## Exercise requirements
Rewrite every row with "screenshot" replaced by "screen capture" and all other wording unchanged. Leave the pictures out.

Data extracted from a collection
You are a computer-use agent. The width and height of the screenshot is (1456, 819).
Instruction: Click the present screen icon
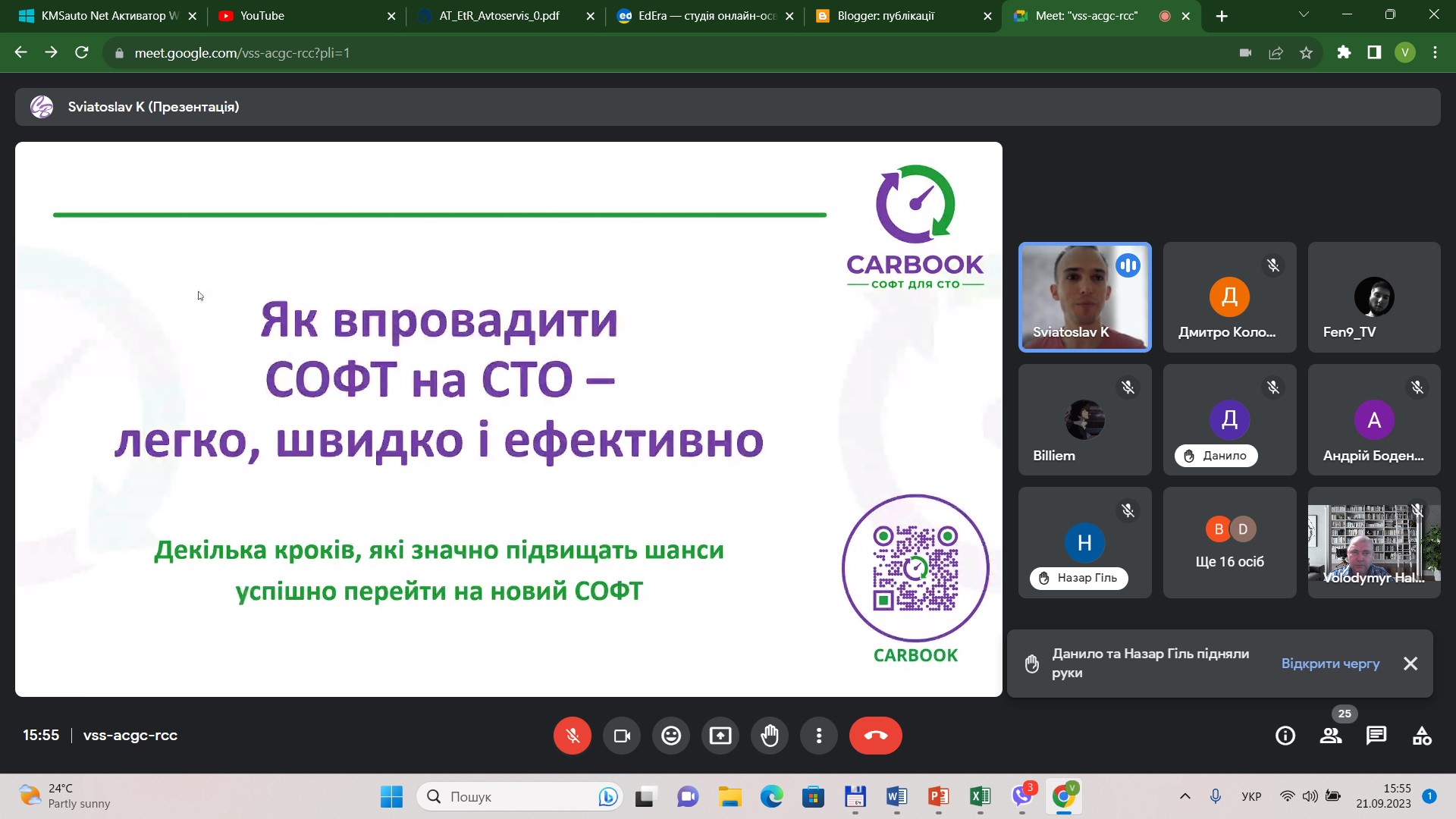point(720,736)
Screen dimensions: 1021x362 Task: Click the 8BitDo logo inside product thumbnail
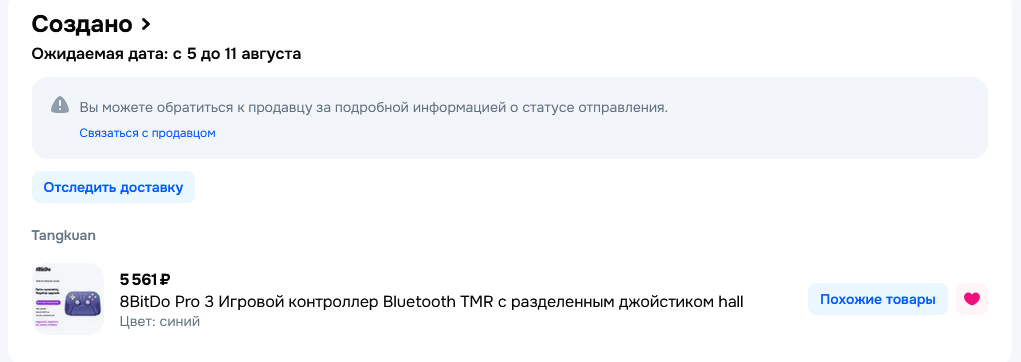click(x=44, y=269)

## Response for this exercise
You are a computer-use agent. The width and height of the screen capture is (1456, 819).
Instruction: Click the present screen icon
point(720,736)
Screen dimensions: 1021x362 Task: Click the 8BitDo logo inside product thumbnail
click(x=44, y=269)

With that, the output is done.